PAGE EXTRACT:
--- Begin ---
Kuri's Blog

What Is a Home Robot?

Our homes are getting smarter by the minute. Thermostats, light bulbs, and even garbage cans are connecting to the internet and vastly improving the capabilities of our living spaces. So, it might come as no surprise that robots are joining the picture as the next big step towards a connected living space. But, what exactly is a home robot?

“Robot” is a broad category of machines that automatically perform complex tasks. Most of today’s robots are industrial machines used in factories. For example, you’re probably familiar with the robotic arms that assemble cars. However, these robots aren’t particularly “homey”. To successfully integrate into our living spaces, home robots need to connect with us on a personal, joyful level.

Robots in Pop Culture

To understand what makes a robot likable, we can examine the beloved robots of fiction. The term ‘robot’ comes from the Czech word ‘robota’ meaning forced labor. The term was coined in the K. Čapek’s 1920 play Rossum’s Universal Robots (R.U.R.). But the imaginative concept of robots originated much earlier with stories of golden statues coming to life, iron men that dispense justice, and mechanical men powered by steam.

Richard Sargent's post of robots in pop culture
Richard Sargent (Hopewell Studios)

Today’s enthusiasts grew up with fictional robots like The Jetsons’ Rosie, Star Wars’ R2-D2, and Disney’s WALL-E. These robots are both functional and personable — the exact makings of a great home robot.

The Emergence of Home Robotics

It’s important to remember that home robotics is an emerging industry. Almost every American household owns at least one smartphone, whereas robots are still a relatively exotic idea. As with any cool new piece of technology, consumers must trust the technology will improve their lives, and find the product is affordable based on its promised functionalities.

Just like The Jetsons’ Rosie, home robots are meant to be joyful and helpful. As this industry emerges, this could mean a variety of things: playing music, controlling appliances, entertaining kids — the sky’s the limit! As households increasingly trust this emerging technology, and as its developers create robots that can increasingly solve real-world problems that make people’s lives easier, home robotics will continue to grow and improve.

Our Vision for Home Robots

At Mayfield Robotics (the company that created Kuri), we make home robots that are joyful, useful, and inspiring. Kuri’s crew was founded in 2015 by Kaijen Hsiao (CTO), Sarah Osentoski (COO), and Mike Beebe (CEO).

Kuri home robot prototypes
Kuri prototypes

From the start, nobody knew what robotics in the home would be. Would home robots be for utility, entertainment, or a bit of both? Our team set out to answer this question under the guiding principle that home robotics should elicit a sense of magic and wonder. As our CEO put it, “When you see something that you thought was just science fiction actually work in your home, and become a part of your daily life, you start to think that anything’s possible. That’s why we do what we do.”
--- End ---
TO BE DONE:
a - Retype the passage of the home robot blog post between "Kuri's Blog" and "personal, joyful level.", inclusive.
b - For each statement, say yes or no according to the home robot blog post and quote the words that decide it: (i) the term "robot" was coined in a 1920 play; (ii) Kuri's crew was founded in 2018; (iii) most of today's robots are home robots.

DATA PROVIDED:
--- Begin ---
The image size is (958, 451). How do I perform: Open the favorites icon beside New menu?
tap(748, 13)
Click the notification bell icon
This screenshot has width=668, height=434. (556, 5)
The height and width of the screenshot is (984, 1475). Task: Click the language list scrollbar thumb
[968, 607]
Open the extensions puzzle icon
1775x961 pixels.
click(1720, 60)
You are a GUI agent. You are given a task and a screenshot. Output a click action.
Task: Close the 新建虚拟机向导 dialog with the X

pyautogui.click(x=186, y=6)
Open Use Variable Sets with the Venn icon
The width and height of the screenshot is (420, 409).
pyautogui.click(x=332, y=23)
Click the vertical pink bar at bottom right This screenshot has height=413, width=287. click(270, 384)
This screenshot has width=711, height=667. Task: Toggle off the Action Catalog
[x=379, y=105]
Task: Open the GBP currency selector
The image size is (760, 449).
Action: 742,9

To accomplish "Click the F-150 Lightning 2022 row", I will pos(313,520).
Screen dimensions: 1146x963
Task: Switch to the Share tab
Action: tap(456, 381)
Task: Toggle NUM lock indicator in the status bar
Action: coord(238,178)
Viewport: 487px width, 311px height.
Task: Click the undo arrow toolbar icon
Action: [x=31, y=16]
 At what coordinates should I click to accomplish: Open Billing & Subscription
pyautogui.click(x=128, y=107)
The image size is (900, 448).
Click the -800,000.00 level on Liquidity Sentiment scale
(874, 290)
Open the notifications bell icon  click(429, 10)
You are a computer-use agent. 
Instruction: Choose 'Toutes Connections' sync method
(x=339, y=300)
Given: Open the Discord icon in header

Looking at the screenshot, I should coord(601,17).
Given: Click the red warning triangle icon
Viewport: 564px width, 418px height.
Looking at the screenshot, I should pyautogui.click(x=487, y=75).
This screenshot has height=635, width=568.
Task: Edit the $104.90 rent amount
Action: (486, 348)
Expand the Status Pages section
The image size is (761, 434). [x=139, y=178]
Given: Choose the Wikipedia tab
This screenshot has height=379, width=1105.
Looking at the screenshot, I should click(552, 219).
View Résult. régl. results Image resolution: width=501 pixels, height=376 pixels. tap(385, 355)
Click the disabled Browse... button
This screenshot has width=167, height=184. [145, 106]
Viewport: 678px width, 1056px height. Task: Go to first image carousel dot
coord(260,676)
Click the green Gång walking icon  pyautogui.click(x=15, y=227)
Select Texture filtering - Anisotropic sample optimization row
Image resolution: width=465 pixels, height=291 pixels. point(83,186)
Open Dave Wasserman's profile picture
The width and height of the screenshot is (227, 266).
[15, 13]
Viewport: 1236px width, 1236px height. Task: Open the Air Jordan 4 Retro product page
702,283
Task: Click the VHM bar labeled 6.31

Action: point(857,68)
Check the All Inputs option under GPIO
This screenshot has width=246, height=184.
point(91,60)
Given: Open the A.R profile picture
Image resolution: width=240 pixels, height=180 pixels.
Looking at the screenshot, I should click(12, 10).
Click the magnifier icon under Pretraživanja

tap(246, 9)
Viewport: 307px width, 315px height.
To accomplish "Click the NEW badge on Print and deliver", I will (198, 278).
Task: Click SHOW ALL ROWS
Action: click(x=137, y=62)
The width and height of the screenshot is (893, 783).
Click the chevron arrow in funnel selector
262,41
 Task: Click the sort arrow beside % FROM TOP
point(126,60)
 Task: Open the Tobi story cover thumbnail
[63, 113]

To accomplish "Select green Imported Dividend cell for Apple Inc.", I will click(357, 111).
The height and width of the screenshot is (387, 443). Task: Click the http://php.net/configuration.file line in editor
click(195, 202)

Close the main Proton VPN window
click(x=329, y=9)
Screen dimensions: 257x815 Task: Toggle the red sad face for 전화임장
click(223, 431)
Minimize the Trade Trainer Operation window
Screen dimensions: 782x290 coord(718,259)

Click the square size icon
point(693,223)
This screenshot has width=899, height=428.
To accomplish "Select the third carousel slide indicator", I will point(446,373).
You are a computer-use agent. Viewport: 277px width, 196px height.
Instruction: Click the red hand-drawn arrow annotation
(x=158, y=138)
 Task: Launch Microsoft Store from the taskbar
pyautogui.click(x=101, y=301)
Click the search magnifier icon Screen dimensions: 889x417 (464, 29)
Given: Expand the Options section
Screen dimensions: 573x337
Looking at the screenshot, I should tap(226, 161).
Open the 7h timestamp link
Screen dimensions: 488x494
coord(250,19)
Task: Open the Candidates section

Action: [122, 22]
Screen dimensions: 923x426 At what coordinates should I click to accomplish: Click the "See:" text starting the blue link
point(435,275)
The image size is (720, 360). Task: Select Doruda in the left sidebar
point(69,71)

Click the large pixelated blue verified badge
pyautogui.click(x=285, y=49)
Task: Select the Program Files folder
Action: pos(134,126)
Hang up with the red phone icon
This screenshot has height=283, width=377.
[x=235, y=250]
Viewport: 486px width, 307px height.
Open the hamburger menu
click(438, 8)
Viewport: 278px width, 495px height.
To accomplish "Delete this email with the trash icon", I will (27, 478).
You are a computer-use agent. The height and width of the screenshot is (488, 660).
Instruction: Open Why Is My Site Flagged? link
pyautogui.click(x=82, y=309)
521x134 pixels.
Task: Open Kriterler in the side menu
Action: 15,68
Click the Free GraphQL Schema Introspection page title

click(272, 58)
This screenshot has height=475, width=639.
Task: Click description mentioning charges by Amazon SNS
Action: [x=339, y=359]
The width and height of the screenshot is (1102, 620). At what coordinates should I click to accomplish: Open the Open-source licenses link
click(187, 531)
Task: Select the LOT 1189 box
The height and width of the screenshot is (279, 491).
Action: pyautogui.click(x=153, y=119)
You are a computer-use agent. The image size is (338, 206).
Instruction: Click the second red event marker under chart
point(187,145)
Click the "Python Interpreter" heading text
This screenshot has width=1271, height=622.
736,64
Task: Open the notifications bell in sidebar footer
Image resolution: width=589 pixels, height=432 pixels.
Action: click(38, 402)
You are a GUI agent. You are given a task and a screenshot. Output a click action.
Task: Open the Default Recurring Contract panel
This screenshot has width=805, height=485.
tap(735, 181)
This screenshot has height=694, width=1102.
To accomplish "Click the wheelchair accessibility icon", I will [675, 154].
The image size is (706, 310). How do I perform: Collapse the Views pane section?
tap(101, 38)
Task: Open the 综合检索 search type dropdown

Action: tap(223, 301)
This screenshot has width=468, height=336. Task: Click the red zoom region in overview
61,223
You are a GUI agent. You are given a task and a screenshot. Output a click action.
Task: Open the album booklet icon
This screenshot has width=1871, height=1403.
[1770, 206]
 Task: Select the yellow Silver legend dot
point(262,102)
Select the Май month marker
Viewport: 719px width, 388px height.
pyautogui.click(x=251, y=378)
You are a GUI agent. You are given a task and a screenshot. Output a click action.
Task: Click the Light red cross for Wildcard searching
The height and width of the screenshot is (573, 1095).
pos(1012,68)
--- End ---
PER-TASK OUTPUTS:
a -
Kuri's Blog

What Is a Home Robot?

Our homes are getting smarter by the minute. Thermostats, light bulbs, and even garbage cans are connecting to the internet and vastly improving the capabilities of our living spaces. So, it might come as no surprise that robots are joining the picture as the next big step towards a connected living space. But, what exactly is a home robot?

“Robot” is a broad category of machines that automatically perform complex tasks. Most of today’s robots are industrial machines used in factories. For example, you’re probably familiar with the robotic arms that assemble cars. However, these robots aren’t particularly “homey”. To successfully integrate into our living spaces, home robots need to connect with us on a personal, joyful level.

b -
(i) Yes: "The term was coined in the K. Čapek’s 1920 play Rossum’s Universal Robots (R.U.R.)."
(ii) No: "Kuri’s crew was founded in 2015 by Kaijen Hsiao (CTO), Sarah Osentoski (COO), and Mike Beebe (CEO)."
(iii) No: "Most of today’s robots are industrial machines used in factories."